Wie gut kommt das Förderprogramm des Bundes zur Elektromobilität an? Seit Juli können sich Käufer eines batterie-getriebenen E-Autos die Anschaffung mit 4000 Euro bezuschussen lassen, Käufer eines Plug-in-Hybrid-Fahrzeugs erhalten 3000 Euro. In München haben nach Auskunft des zuständigen Bundesamts für Wirtschaft und Ausfuhrkontrolle (Bafa) bislang 92 Autokäufer den Zuschuss beantragt, in den umliegenden Landkreisen waren es insgesamt 127. Besonders begeistert vom E-Antrieb zeigten sich dabei die Bewohner der Landkreise München (33 Anträge) sowie Freising (22 Anträge).
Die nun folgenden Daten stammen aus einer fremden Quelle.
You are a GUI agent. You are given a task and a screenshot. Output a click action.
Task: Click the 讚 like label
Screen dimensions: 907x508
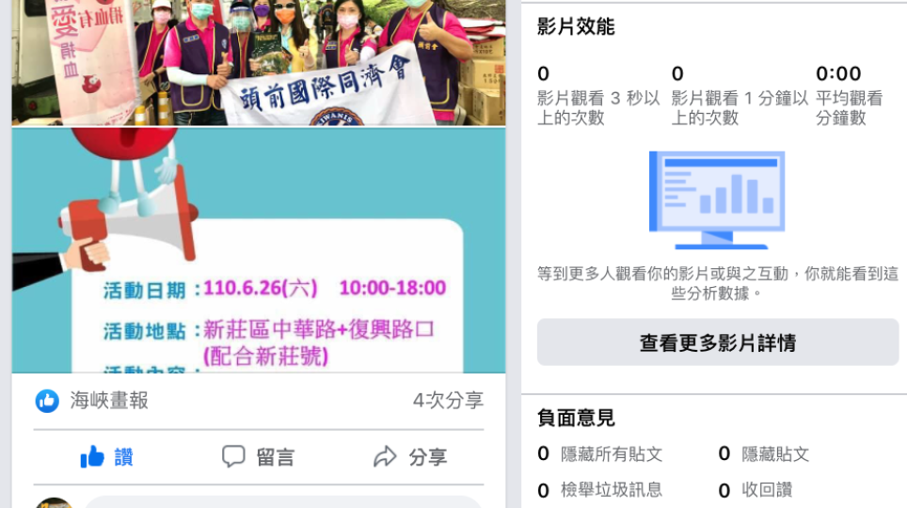point(124,457)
Auch im Vergleich mit anderen Großstädten steht München gut da. Laut Bafa wurden in Hamburg bislang 64 Förderanträge gestellt, in Berlin waren es 62. In Köln wollten sich bislang 37 E-Auto-Fans den Zuschuss sichern, in Leipzig waren es 13. Für die Münchner Umweltreferentin Stephanie Jacobs ist auch angesichts dieser Zahlen klar: "München nimmt bei der Elektromobilität eine Vorreiterrolle in Deutschland ein." Die Opposition im Rathaus sieht das indes ganz anders: Zwar trage die rot-schwarze Stadtregierung die E-Auto-Förderung stets vor sich her, sagt Grünen-Stadtrat Dominik Krause, vor allem wenn es darum gehe, bei der Luftreinhaltung massive Beschränkungen des Autoverkehrs abzuwehren. "Tatsächlich aber geht überhaupt nichts voran", findet Krause.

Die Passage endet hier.